Examining this link more closely, we find that where ETFs hold a larger share of a country’s equity market capitalization, both portfolio inflows and aggregate stock market prices are more sensitive to global risk.4 A one standard-deviation increase in the share of equity held by ETFs is associated with an exposure to global risk that is 2.5 times higher for portfolio equity inflows. For stock market prices, a similar increase is associated with an exposure to global factors that is almost 1.4 times larger.

Of course, many other variables may cause both a larger exposure to global financial stress and a higher ETF share at the country level. We address these potential concerns in three ways to strengthen our interpretation of the results:

  • We include a host of control variables related to financial integration, such as the share of local equities held by traditional mutual funds, and the external liabilities at the country level. We find that only the ETF share is significant when interacted with the global risk factor.
  • We use a change in Vanguard’s funds and ETFs from the MSCI index to the FTSE index (due to the lower cost of the latter) to identify changes in ETF and mutual fund shares that are less related to specific country conditions. We show that changes in ETF shares (unlike those in mutual fund shares) due to this exogenous event are indeed related to a higher exposure to global financial stress.
  • We link our fund- and country-level estimations and show that the dollar flow sensitivities to ETFs relative to that of mutual funds from both estimations are similar.

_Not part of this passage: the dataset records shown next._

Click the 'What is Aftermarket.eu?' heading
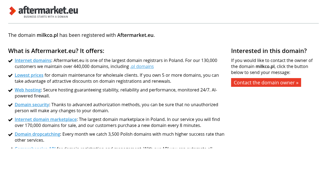Screen dimensions: 327x172 [56, 51]
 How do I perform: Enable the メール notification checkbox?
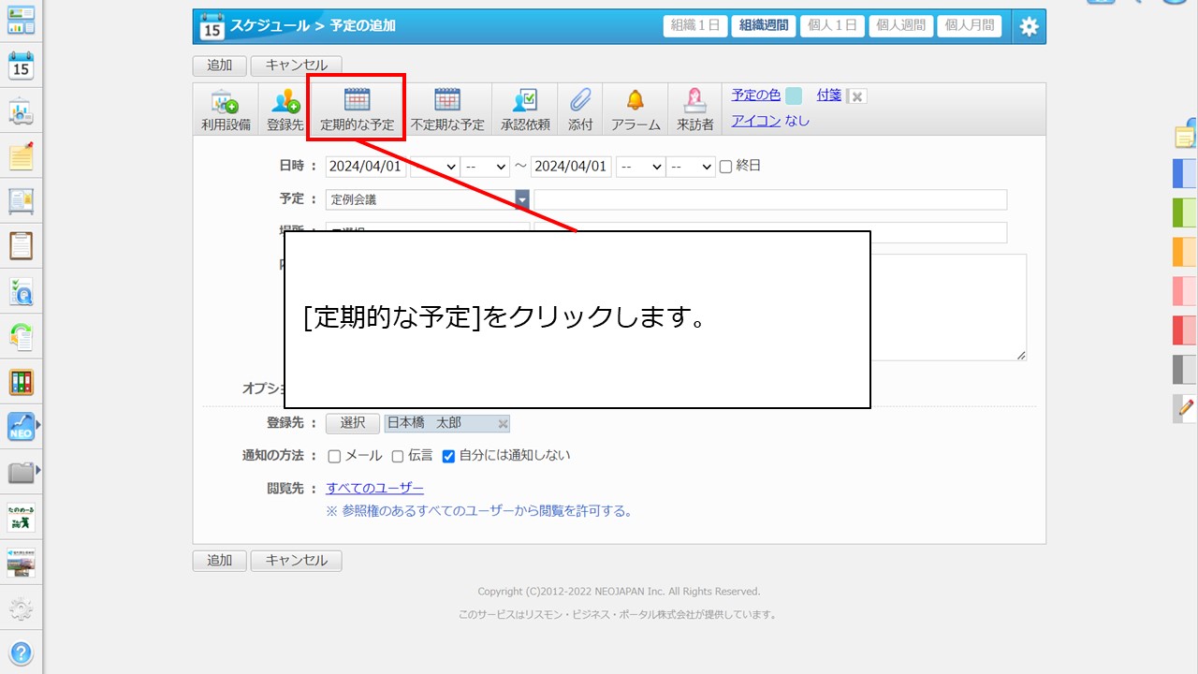point(334,457)
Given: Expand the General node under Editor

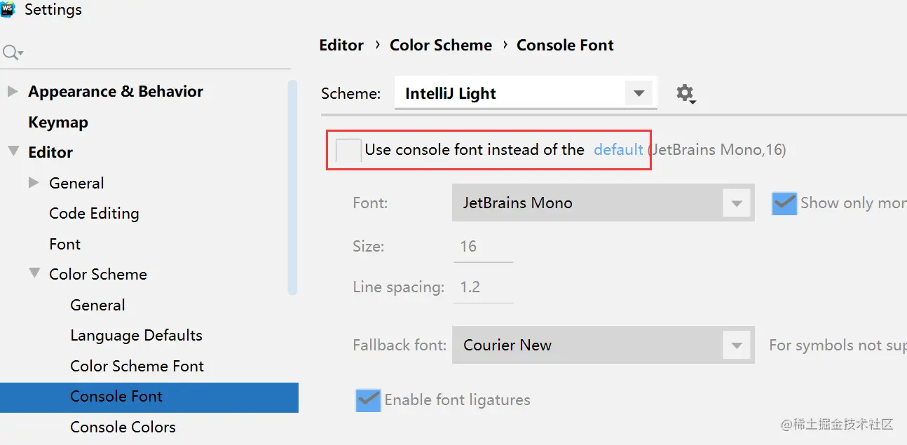Looking at the screenshot, I should [x=33, y=183].
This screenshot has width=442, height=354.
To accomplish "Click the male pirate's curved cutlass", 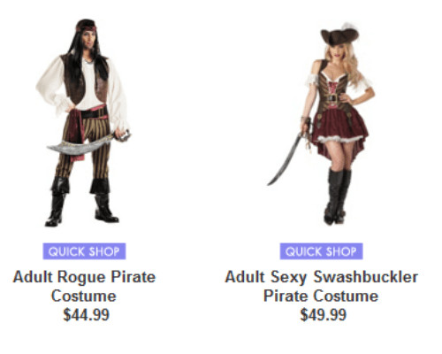I will pos(86,144).
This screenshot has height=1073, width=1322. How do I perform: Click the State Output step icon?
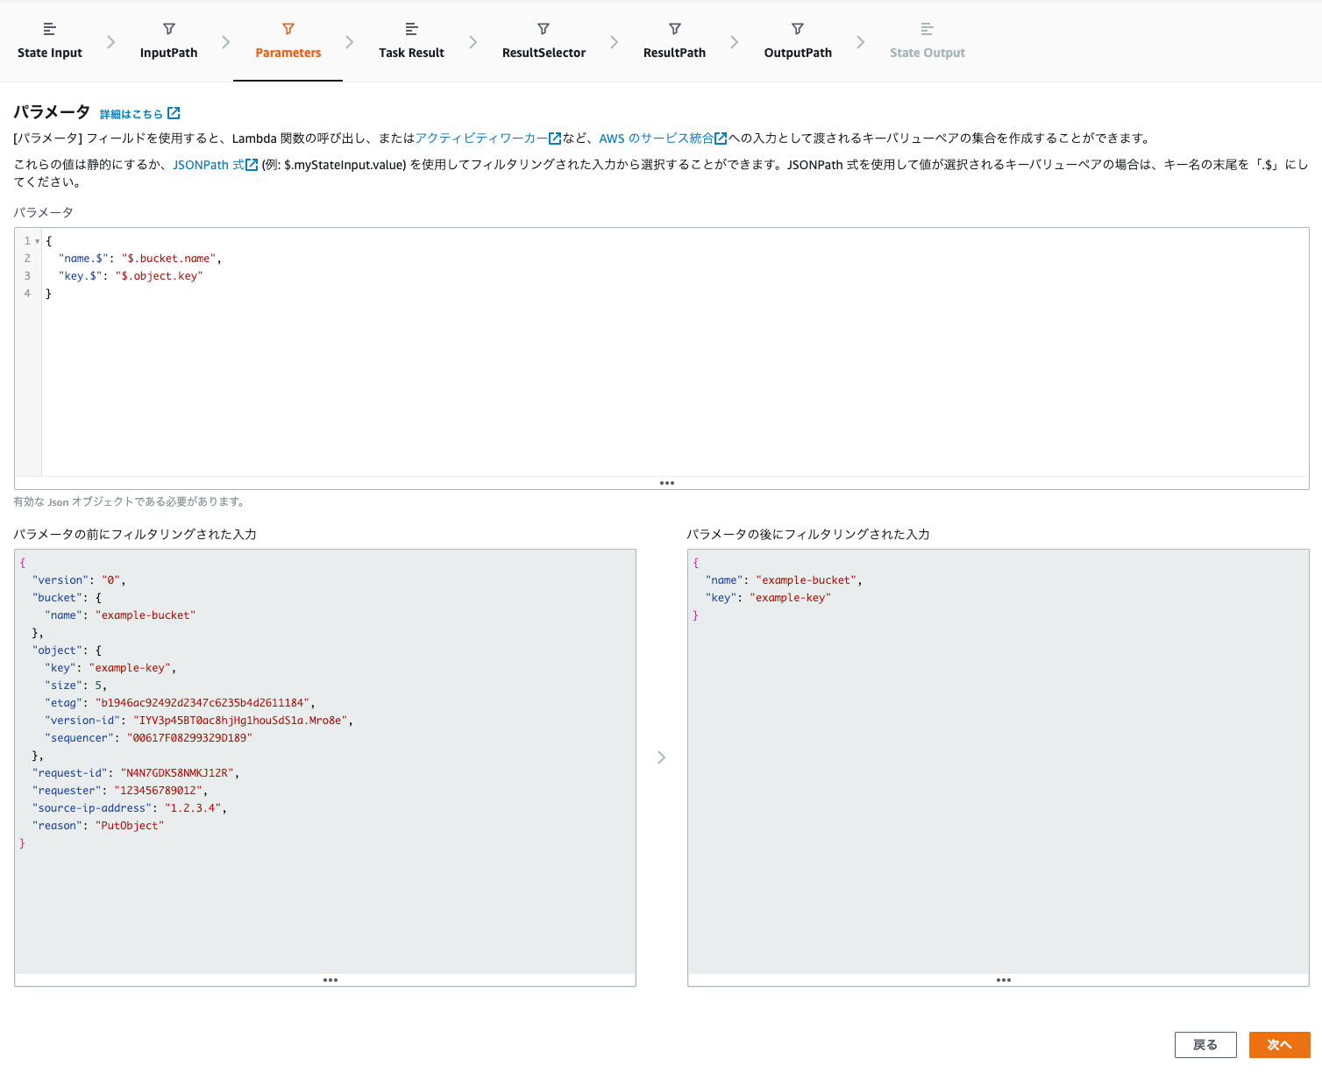click(x=927, y=28)
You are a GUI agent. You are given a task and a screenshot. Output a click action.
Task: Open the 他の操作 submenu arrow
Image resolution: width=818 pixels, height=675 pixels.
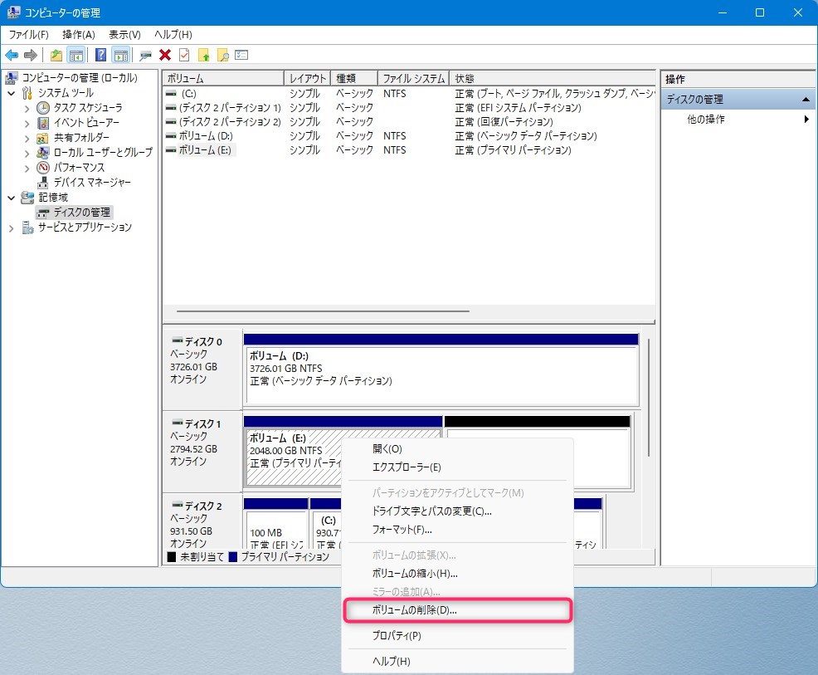click(806, 120)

Overall, these findings support the intuition that the growth of passive benchmarked instruments contributes to cross-market co-movement and capital flow synchronicity with global factors at the expense of local fundamentals , in line with the “benchmark effect” introduced in Levy-Yeyati and Williams (2012) and Raddatz et al. (2017).

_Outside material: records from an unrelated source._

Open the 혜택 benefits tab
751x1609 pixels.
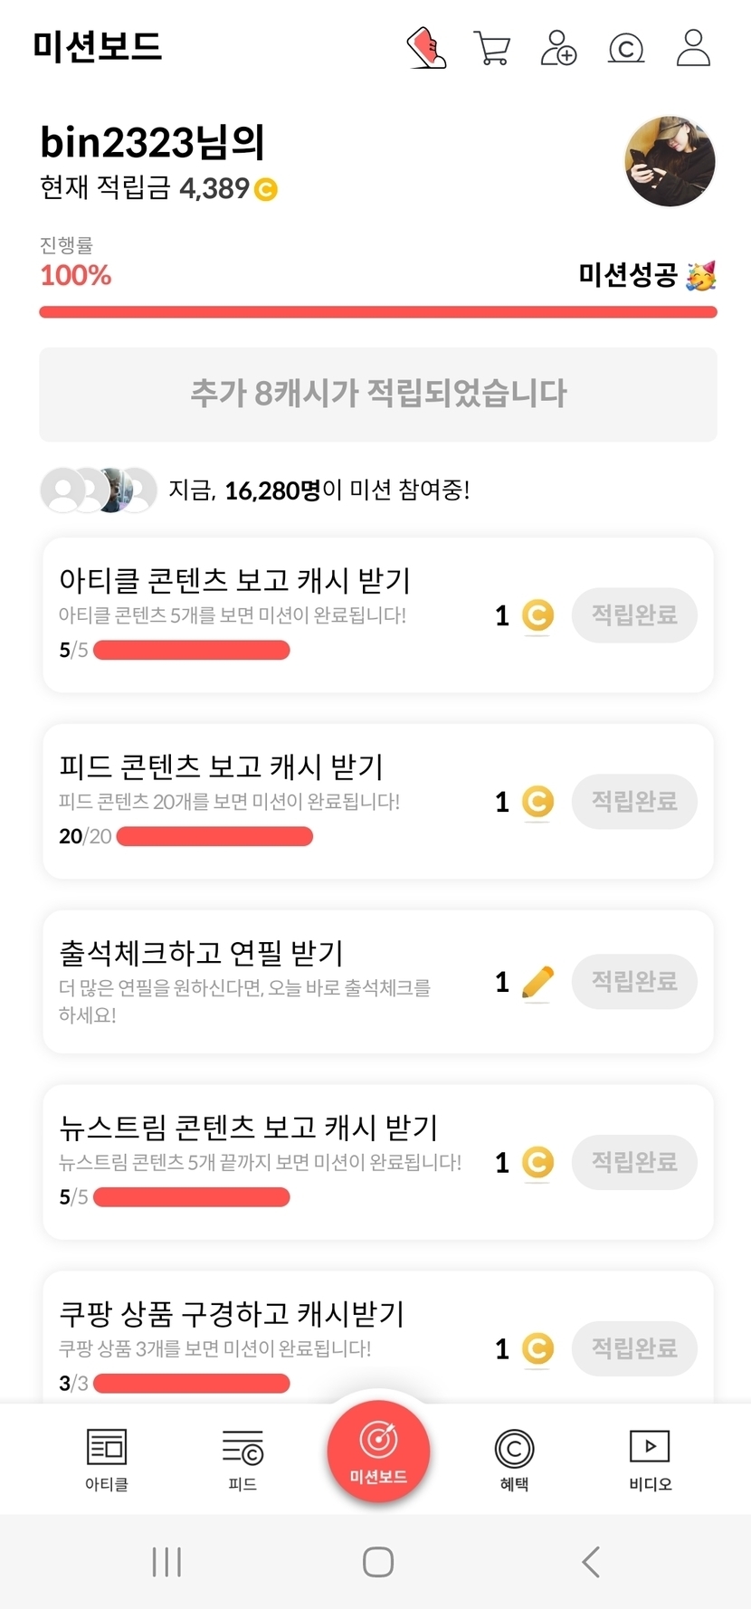tap(514, 1459)
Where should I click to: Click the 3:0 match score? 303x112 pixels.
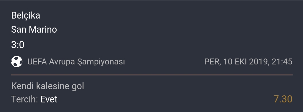[x=18, y=45]
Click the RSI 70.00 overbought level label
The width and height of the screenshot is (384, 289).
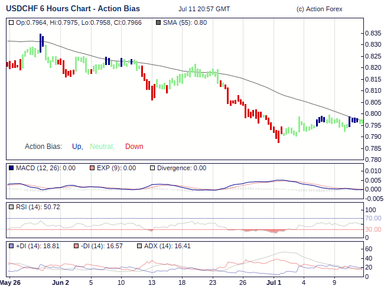(373, 218)
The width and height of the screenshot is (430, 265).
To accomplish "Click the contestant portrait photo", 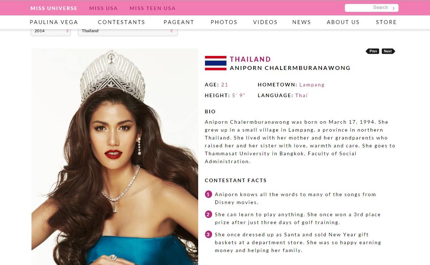I will [x=115, y=157].
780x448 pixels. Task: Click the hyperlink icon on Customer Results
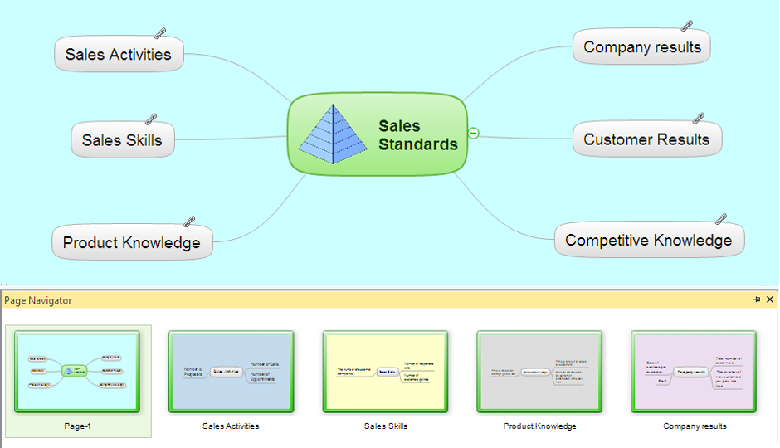pyautogui.click(x=699, y=119)
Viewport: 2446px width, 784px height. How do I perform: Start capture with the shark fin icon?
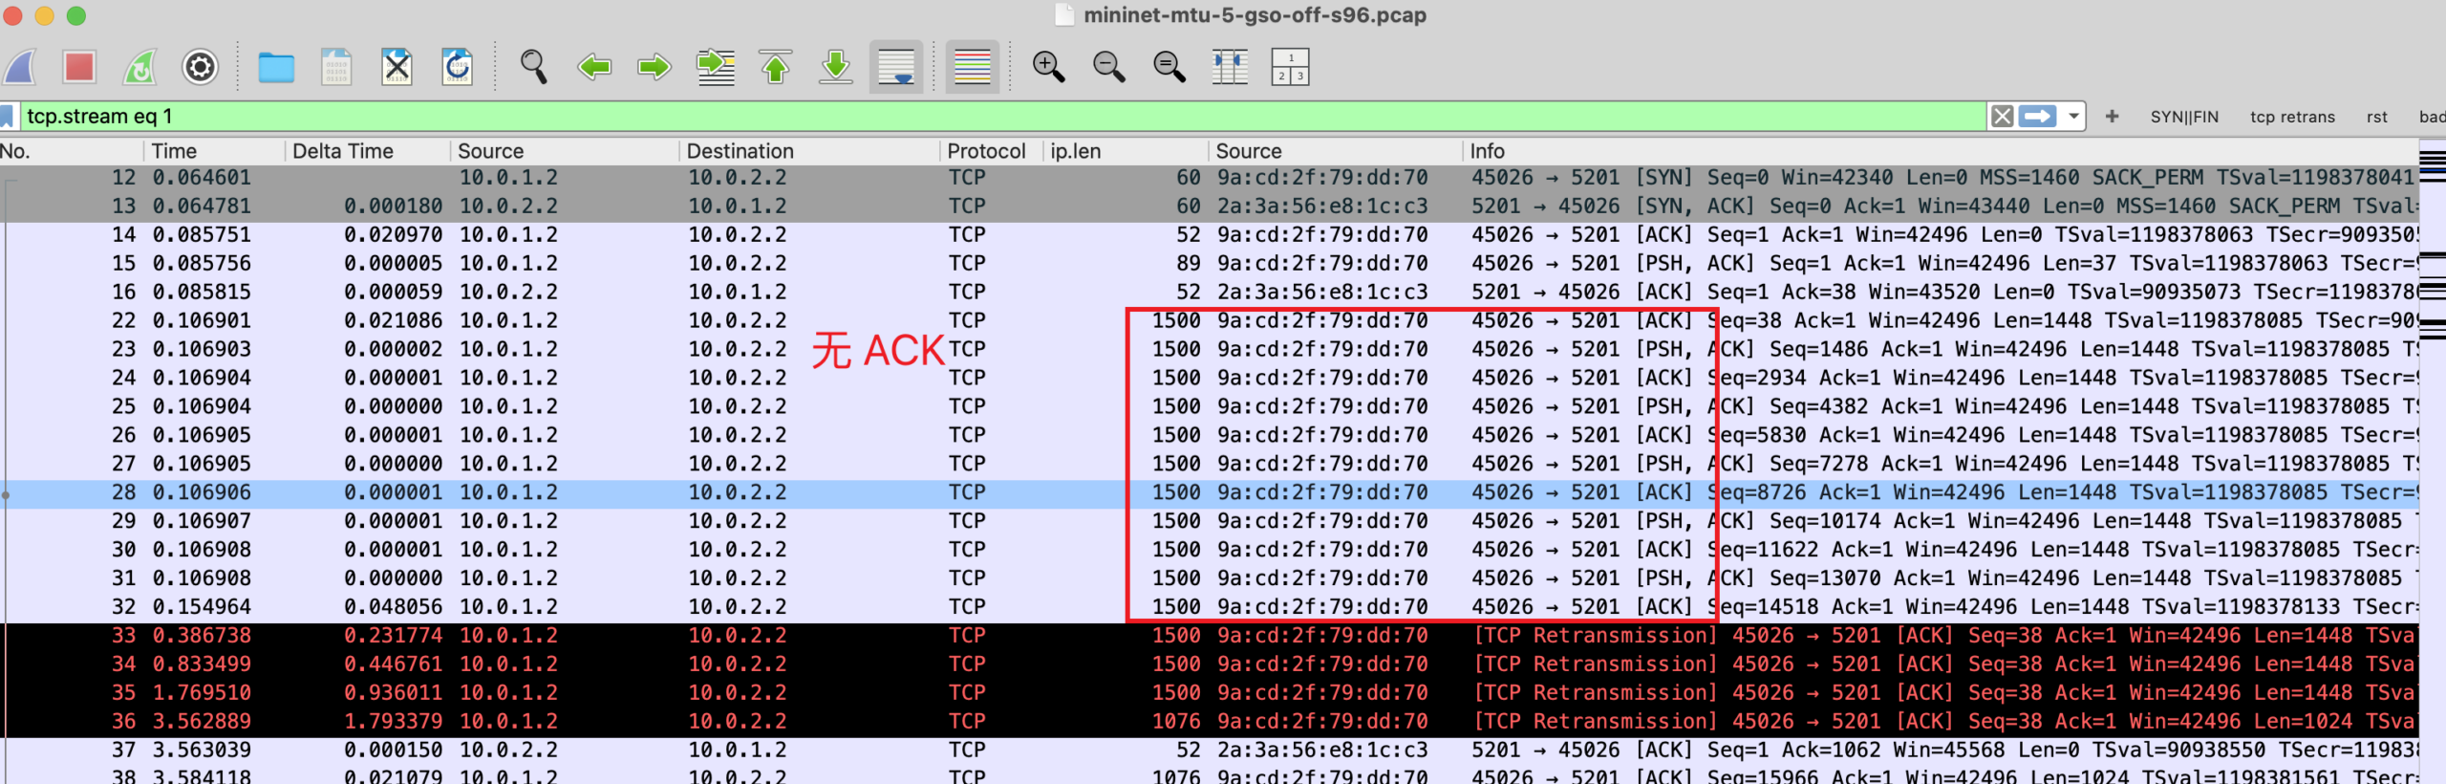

These results, combined with the still growing popularity of ETFs around the world, raise challenges for emerging market policy makers to the extent that they deepen the “dilemma not trilemma” concerns for small, open economies that are open to cross-border flows (Rey 2013). More precisely, in the presence of a global financial cycle that hampers the effectiveness of domestic monetary policy in emerging markets, these restrictions could be further amplified by the penetration of ETFs, strengthening the case for mitigating capital controls or macro-prudential policies.

References

Converse, N, E Levy-Yeyati, and T Williams (2022), “How ETFs Amplify the Global Financial Cycle in Emerging Markets,” forthcoming in Review of Financial Studies.

Levy-Yeyati, E, and T Williams (2012), “Emerging Economies in the 2000s: Real Decoupling and Financial Recoupling,” Journal of International Money and Finance 31(8): 2102–2126.

Raddatz, C, S Schmukler, and T Williams (2017), “International Asset Allocation and Capital Flows: The Benchmark Effect,” Journal of International Economics 108: 413-430.

Rey, H (2013), “Dilemma not Trilemma: The Global Financial Cycle and Monetary Policy Independence,” Federal Reserve Bank of Kansas City Economic Policy Symposium.


1 Passive management of mutual or exchange-traded funds (ETFs) refers to the case in which the fund’s portfolio mirrors a market benchmark, typically an index or combination of indexes such as the S&P500 or the EMBIG, as opposed to active management that attempts to beat the benchmark through idiosyncratic investment strategies.

2 The period is January 1997 to August 2017 for equities, and from January 2002 to August 2017 for bonds. EPFR data provides good representative coverage of the fund universe: as of mid-2017, they accounted for roughly 66% of total worldwide mutual fund and ETF assets.

3 The results are robust to the use of alternative global and local risk factors.

4 More specifically, we estimated a regression of gross equity liability flows from the balance of payments or the MSCI country returns on our global risk factor and an interaction of the global risk factor with the lagged share of local equities held by ETFs.